> **O que se pede**:
Copie sem nenhuma alteração as linhas dos registros abaixo, começando pela linha que contém "You are a GUI" e seguindo até o fim dos registros.

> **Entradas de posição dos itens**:
· · · · ·

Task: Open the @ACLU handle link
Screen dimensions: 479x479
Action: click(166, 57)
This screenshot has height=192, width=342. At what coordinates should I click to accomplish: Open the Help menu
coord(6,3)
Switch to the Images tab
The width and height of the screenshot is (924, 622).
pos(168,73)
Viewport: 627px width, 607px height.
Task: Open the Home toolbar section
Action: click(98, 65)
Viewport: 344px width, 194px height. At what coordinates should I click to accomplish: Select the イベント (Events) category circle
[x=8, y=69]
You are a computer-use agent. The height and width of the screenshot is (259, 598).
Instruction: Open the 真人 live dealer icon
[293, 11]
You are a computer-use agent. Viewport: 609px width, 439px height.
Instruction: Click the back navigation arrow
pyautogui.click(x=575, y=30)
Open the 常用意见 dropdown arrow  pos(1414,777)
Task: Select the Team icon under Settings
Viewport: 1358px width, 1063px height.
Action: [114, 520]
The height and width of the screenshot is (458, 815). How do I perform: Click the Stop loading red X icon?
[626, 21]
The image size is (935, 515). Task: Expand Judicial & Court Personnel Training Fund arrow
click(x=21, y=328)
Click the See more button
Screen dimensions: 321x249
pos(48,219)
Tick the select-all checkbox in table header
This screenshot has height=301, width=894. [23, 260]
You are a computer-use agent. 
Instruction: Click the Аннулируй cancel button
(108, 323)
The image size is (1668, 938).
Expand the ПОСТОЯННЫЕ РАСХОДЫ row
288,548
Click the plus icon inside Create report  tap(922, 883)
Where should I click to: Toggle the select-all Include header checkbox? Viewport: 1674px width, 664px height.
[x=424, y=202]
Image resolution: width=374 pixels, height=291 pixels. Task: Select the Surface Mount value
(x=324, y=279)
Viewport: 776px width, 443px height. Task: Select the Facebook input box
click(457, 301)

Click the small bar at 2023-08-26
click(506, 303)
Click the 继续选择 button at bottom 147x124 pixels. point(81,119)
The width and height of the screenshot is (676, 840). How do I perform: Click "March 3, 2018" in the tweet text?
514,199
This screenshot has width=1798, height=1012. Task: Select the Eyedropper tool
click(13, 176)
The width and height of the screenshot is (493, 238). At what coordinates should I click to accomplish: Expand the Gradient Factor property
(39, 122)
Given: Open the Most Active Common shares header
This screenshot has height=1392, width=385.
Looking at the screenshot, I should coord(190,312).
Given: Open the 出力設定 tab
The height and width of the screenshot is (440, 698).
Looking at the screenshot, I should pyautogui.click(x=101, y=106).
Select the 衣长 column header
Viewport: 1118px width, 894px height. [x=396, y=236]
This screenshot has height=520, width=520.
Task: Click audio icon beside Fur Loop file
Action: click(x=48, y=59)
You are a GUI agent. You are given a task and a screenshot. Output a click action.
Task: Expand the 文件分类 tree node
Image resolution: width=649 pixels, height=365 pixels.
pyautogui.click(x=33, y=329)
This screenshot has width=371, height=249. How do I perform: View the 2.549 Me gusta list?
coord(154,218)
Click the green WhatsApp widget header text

· · · · ·

> **Resposta ao problema**:
You are a GUI agent. You are given a task and a screenshot. Output a click action.
Task: Expand the 文件分类 tree node
Image resolution: width=649 pixels, height=365 pixels.
pyautogui.click(x=33, y=329)
This screenshot has width=371, height=249. How do I perform: View the 2.549 Me gusta list?
coord(154,218)
Click the green WhatsApp widget header text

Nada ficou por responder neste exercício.